[Dataset items]
^^^^^^^^^^^^^^^^
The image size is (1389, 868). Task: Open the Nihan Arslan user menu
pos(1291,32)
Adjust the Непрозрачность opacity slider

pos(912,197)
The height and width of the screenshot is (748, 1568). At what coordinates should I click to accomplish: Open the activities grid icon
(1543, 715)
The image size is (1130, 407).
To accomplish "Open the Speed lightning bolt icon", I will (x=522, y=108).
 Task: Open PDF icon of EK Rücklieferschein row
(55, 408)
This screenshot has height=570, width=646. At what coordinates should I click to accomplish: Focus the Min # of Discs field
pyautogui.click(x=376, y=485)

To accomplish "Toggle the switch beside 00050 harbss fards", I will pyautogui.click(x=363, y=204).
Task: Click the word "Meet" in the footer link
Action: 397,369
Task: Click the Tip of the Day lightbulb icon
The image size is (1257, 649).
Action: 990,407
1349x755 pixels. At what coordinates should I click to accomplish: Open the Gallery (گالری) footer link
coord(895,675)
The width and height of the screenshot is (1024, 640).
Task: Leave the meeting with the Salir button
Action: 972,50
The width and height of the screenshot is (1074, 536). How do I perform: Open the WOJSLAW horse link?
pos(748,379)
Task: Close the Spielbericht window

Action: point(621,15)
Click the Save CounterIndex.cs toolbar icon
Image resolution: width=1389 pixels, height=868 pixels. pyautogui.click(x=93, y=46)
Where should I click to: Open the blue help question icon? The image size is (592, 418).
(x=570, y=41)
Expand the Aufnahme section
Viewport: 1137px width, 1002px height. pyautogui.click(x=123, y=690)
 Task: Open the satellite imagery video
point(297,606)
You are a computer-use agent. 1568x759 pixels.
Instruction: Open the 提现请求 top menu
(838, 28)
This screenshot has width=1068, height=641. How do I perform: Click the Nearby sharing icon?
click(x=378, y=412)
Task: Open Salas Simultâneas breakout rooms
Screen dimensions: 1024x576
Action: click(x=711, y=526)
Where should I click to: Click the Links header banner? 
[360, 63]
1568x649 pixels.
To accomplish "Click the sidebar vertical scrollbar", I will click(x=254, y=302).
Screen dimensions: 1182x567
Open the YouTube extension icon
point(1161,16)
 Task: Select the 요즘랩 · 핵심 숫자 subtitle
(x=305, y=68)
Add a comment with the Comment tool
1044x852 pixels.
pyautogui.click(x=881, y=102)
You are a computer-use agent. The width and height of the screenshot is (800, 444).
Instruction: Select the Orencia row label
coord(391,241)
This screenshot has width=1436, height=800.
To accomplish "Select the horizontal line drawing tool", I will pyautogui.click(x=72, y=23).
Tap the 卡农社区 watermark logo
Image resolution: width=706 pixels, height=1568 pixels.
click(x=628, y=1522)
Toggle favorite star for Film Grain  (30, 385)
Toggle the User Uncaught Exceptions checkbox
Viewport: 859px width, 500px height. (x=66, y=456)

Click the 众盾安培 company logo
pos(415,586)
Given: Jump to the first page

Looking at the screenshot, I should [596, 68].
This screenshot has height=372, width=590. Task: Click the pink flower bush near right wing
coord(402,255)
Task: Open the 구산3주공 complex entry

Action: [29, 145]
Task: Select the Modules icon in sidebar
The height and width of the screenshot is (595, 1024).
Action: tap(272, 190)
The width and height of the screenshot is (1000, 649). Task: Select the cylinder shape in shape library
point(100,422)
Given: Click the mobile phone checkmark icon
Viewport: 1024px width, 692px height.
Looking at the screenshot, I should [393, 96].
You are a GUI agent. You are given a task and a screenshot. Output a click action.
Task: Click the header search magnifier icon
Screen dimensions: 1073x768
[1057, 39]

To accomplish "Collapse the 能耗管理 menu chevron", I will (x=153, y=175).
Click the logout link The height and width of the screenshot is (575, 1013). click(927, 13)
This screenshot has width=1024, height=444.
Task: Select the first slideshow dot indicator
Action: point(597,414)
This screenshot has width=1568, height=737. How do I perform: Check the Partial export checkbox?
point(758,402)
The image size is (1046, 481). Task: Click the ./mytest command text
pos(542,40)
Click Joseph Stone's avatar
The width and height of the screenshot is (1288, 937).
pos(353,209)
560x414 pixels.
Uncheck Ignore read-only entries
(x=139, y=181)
^^^^^^^^^^^^^^^^
#### EXERCISE DESCRIPTION:
Transcribe all of the data, keeping every line identical.

#### RESPONSE:
The image size is (1389, 868). Task: Open the Nihan Arslan user menu
pos(1291,32)
Adjust the Непрозрачность opacity slider

pos(912,197)
The height and width of the screenshot is (748, 1568). At what coordinates should I click to accomplish: Open the activities grid icon
(1543, 715)
The image size is (1130, 407).
To accomplish "Open the Speed lightning bolt icon", I will (x=522, y=108).
 Task: Open PDF icon of EK Rücklieferschein row
(55, 408)
This screenshot has height=570, width=646. At what coordinates should I click to accomplish: Focus the Min # of Discs field
pyautogui.click(x=376, y=485)

To accomplish "Toggle the switch beside 00050 harbss fards", I will pyautogui.click(x=363, y=204).
Task: Click the word "Meet" in the footer link
Action: 397,369
Task: Click the Tip of the Day lightbulb icon
The image size is (1257, 649).
Action: 990,407
1349x755 pixels. At what coordinates should I click to accomplish: Open the Gallery (گالری) footer link
coord(895,675)
The width and height of the screenshot is (1024, 640).
Task: Leave the meeting with the Salir button
Action: 972,50
The width and height of the screenshot is (1074, 536). How do I perform: Open the WOJSLAW horse link?
pos(748,379)
Task: Close the Spielbericht window

Action: point(621,15)
Click the Save CounterIndex.cs toolbar icon
Image resolution: width=1389 pixels, height=868 pixels. pyautogui.click(x=93, y=46)
Where should I click to: Open the blue help question icon? The image size is (592, 418).
(x=570, y=41)
Expand the Aufnahme section
Viewport: 1137px width, 1002px height. pyautogui.click(x=123, y=690)
 Task: Open the satellite imagery video
point(297,606)
You are a computer-use agent. 1568x759 pixels.
Instruction: Open the 提现请求 top menu
(838, 28)
This screenshot has width=1068, height=641. How do I perform: Click the Nearby sharing icon?
click(x=378, y=412)
Task: Open Salas Simultâneas breakout rooms
Screen dimensions: 1024x576
Action: click(x=711, y=526)
Where should I click to: Click the Links header banner? 
[360, 63]
1568x649 pixels.
To accomplish "Click the sidebar vertical scrollbar", I will click(x=254, y=302).
Screen dimensions: 1182x567
Open the YouTube extension icon
point(1161,16)
 Task: Select the 요즘랩 · 핵심 숫자 subtitle
(x=305, y=68)
Add a comment with the Comment tool
1044x852 pixels.
pyautogui.click(x=881, y=102)
You are a computer-use agent. The width and height of the screenshot is (800, 444).
Instruction: Select the Orencia row label
coord(391,241)
This screenshot has width=1436, height=800.
To accomplish "Select the horizontal line drawing tool", I will pyautogui.click(x=72, y=23).
Tap the 卡农社区 watermark logo
Image resolution: width=706 pixels, height=1568 pixels.
click(x=628, y=1522)
Toggle favorite star for Film Grain  (30, 385)
Toggle the User Uncaught Exceptions checkbox
Viewport: 859px width, 500px height. (x=66, y=456)

Click the 众盾安培 company logo
pos(415,586)
Given: Jump to the first page

Looking at the screenshot, I should [596, 68].
This screenshot has height=372, width=590. Task: Click the pink flower bush near right wing
coord(402,255)
Task: Open the 구산3주공 complex entry

Action: [29, 145]
Task: Select the Modules icon in sidebar
The height and width of the screenshot is (595, 1024).
Action: tap(272, 190)
The width and height of the screenshot is (1000, 649). Task: Select the cylinder shape in shape library
point(100,422)
Given: Click the mobile phone checkmark icon
Viewport: 1024px width, 692px height.
Looking at the screenshot, I should [393, 96].
You are a GUI agent. You are given a task and a screenshot. Output a click action.
Task: Click the header search magnifier icon
Screen dimensions: 1073x768
[1057, 39]

To accomplish "Collapse the 能耗管理 menu chevron", I will (x=153, y=175).
Click the logout link The height and width of the screenshot is (575, 1013). click(927, 13)
This screenshot has width=1024, height=444.
Task: Select the first slideshow dot indicator
Action: point(597,414)
This screenshot has width=1568, height=737. How do I perform: Check the Partial export checkbox?
point(758,402)
The image size is (1046, 481). Task: Click the ./mytest command text
pos(542,40)
Click Joseph Stone's avatar
The width and height of the screenshot is (1288, 937).
pos(353,209)
560x414 pixels.
Uncheck Ignore read-only entries
(x=139, y=181)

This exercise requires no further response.